We are now left at a crossroads. Women can’t critique Swift because they’ll run the risk of being labeled a “gender traitor” for doing so. Men can’t critique her because they’ll be touted as “sexist.” And, sure, Swift is probably too easy a punching bag in this case—and most of the time, I would argue she is undeserving of being a victim of such barbs. But, you cannot write about someone being a “tattooed golden retriever” and get away with it and still retain your title as the best songwriter of your generation. You just cannot. Sisyphus should be glad he never got the boulder to the top of the mountain—because Taylor Swift is showing us that such immortality and success ain’t all it’s cracked up to be. And, when you’re standing on the peak alone, who else is there left to hit?

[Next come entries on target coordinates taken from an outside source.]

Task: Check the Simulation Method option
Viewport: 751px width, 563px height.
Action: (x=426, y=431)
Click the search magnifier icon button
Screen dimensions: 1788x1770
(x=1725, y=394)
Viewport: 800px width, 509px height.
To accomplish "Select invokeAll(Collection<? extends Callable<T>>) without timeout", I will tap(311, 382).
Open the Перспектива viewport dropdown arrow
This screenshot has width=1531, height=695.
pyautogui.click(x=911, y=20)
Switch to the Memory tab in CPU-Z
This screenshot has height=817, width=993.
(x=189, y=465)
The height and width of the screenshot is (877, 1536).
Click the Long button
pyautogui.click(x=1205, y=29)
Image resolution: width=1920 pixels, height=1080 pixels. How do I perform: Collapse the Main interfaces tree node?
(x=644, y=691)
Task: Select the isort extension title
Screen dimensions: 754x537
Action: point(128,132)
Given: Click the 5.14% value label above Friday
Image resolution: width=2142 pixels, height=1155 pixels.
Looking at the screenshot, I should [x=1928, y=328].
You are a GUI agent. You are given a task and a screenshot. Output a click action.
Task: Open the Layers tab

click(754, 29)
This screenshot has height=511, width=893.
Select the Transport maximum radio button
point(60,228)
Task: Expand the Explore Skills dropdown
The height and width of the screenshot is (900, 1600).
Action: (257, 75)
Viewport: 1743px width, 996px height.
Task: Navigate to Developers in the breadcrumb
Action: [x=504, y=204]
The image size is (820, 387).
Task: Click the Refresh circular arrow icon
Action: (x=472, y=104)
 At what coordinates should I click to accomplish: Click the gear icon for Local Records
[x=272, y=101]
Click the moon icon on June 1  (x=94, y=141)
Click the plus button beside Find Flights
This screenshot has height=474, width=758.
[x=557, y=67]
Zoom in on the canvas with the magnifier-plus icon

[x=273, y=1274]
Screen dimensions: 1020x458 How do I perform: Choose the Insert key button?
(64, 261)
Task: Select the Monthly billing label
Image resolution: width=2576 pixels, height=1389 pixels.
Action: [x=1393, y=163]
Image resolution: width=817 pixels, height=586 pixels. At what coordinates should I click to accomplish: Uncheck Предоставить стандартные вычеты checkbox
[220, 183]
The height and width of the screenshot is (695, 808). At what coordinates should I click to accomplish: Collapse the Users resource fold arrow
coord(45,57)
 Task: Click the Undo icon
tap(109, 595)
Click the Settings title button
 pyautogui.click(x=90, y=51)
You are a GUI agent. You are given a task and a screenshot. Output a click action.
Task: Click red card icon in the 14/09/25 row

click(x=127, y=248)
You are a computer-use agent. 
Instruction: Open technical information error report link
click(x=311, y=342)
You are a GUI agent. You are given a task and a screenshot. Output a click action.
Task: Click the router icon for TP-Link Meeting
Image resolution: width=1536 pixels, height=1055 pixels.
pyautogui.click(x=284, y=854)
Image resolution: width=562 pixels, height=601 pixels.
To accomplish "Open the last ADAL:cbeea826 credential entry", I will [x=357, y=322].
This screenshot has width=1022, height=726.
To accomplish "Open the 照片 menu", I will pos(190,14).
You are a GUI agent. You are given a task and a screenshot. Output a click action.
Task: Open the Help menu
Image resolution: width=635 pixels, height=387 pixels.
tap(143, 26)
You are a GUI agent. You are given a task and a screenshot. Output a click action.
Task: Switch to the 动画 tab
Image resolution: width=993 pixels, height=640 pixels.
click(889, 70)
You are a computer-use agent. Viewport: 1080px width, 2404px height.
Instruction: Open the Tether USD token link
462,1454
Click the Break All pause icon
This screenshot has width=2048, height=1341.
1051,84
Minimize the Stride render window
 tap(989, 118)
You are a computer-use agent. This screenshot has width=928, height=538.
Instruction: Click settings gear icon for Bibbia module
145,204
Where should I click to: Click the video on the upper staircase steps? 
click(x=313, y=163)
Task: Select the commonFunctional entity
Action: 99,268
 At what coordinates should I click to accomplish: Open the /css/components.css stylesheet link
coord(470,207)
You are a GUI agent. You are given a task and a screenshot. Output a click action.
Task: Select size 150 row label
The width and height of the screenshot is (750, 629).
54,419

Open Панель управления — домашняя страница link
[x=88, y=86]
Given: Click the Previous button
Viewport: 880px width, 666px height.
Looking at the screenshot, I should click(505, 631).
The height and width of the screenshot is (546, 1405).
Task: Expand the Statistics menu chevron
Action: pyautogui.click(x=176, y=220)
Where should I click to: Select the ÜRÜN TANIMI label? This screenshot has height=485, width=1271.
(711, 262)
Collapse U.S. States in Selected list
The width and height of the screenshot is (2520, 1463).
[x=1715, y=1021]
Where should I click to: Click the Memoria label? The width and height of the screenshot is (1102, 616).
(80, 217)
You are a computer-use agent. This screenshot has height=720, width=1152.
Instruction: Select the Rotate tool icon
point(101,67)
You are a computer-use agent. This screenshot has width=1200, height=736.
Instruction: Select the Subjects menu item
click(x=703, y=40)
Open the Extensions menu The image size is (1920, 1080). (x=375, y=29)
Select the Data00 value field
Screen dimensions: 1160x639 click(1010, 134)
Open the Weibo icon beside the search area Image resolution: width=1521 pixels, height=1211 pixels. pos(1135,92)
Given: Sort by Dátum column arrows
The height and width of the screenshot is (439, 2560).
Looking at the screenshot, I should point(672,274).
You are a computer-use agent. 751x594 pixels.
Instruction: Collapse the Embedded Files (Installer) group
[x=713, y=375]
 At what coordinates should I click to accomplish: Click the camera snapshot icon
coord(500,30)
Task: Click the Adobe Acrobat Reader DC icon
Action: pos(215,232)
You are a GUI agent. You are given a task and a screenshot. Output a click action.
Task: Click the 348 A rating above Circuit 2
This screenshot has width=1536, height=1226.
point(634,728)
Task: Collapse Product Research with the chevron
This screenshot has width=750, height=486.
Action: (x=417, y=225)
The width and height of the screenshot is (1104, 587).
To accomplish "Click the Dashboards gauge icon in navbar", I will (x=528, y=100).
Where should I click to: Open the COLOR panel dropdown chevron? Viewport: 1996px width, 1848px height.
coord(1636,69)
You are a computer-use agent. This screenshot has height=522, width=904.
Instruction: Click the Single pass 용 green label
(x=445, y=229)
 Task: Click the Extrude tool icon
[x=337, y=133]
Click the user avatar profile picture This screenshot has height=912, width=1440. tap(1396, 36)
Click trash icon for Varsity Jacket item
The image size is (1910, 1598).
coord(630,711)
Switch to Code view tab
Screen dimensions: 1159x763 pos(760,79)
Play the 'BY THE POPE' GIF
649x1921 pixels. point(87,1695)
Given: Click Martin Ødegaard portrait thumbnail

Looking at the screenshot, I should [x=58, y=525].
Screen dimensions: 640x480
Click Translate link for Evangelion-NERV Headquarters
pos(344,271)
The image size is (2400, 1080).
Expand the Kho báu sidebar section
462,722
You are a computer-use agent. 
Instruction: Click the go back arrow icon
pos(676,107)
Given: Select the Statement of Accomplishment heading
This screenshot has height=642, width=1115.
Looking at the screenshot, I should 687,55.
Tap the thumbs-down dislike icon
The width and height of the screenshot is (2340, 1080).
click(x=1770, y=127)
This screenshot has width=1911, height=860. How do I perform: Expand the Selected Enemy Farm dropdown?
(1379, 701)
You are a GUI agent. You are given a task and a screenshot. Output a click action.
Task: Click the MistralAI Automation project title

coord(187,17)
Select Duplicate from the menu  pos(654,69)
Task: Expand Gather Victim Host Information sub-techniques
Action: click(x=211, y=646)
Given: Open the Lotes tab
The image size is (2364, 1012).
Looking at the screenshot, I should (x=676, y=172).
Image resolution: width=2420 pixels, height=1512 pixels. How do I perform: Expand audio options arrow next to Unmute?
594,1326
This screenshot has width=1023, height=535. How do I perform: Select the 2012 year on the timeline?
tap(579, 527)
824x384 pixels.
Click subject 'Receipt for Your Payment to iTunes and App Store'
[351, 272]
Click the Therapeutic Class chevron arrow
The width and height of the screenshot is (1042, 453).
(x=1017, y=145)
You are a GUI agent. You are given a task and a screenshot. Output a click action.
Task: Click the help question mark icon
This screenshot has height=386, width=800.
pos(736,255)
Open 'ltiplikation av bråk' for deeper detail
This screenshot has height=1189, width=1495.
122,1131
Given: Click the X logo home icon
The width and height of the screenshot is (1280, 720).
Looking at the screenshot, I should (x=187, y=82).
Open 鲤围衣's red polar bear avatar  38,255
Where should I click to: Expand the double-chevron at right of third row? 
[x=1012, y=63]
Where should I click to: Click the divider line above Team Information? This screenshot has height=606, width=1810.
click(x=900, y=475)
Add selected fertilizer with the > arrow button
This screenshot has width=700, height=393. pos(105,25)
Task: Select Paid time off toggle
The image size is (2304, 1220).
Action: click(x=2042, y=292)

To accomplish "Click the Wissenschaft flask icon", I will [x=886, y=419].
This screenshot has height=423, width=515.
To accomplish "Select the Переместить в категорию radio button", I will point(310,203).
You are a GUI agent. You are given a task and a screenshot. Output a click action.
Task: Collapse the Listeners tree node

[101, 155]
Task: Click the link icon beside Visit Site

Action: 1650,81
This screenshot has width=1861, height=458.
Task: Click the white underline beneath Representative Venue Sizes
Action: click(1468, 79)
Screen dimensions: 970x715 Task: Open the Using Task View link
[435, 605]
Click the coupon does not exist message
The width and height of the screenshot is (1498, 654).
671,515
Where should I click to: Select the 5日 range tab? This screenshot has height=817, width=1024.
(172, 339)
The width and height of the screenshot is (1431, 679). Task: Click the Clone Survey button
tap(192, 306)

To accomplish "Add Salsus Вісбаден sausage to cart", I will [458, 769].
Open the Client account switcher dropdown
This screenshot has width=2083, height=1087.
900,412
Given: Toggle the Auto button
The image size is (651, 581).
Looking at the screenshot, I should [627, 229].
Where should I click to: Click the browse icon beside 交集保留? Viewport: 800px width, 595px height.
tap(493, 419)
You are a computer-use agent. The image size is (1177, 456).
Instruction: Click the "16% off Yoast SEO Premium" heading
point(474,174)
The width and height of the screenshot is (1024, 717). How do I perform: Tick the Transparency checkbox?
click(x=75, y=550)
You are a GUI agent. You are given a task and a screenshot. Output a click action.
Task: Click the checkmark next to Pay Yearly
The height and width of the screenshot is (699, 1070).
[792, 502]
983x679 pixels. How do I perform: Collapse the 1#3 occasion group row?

In a recent interview with The Standard, Courtney Love said that Swift is “not interesting as an artist,” and I think The Tortured Poets Department proves as much. She has nothing to fight for, no doubters left to drown. So where does she turn? Well, to boredoms of celebrity thinly veiled as sorrow everyone and their mother can latch onto—because we’ve all had to “ditch the clowns, get the crown” at some point in our lives, right? The billionaire is having an identity crisis, but there are no social media apps for her to buy up. So she sings like Lana Del Rey and writes meta-self-referential songs about looking like Stevie Nicks.

What’s hollow about The Tortured Poets Department is that the real torture is just how unlivable these songs really are. No one can resonate with “So I leap from the gallows and I levitate down your street, crash the party like a record, scratch as I scream ‘Who’s afraid of little old me?’ You should be.” And normally, that wouldn’t be an end-all-be-all for a pop record—but when your brand is built on copious levels of “I’m just like you!” as the demigod saying it to their fans does so from a multi-million-dollar production set, it’s hard to not feel nauseated by the overlording, overbearing sense of heavy-handed detritus we’re tasked with sifting through on The Tortured Poets Department. Love’s words to Lana, her advice to “take seven years off,” should be applied to Swift. Now, that doesn’t mean that, to make a good album, you must sit on material for years and labor extensively through the sketching, shaping and recording in order for it to be transcendentally landmark. But it’s obvious now that not even Taylor Swift wants to be the head of an empire—that she, too, can’t outrun the damning fate of being plum out of ideas by hopping in her jet and skirting off to God knows where. See you at the Grammys.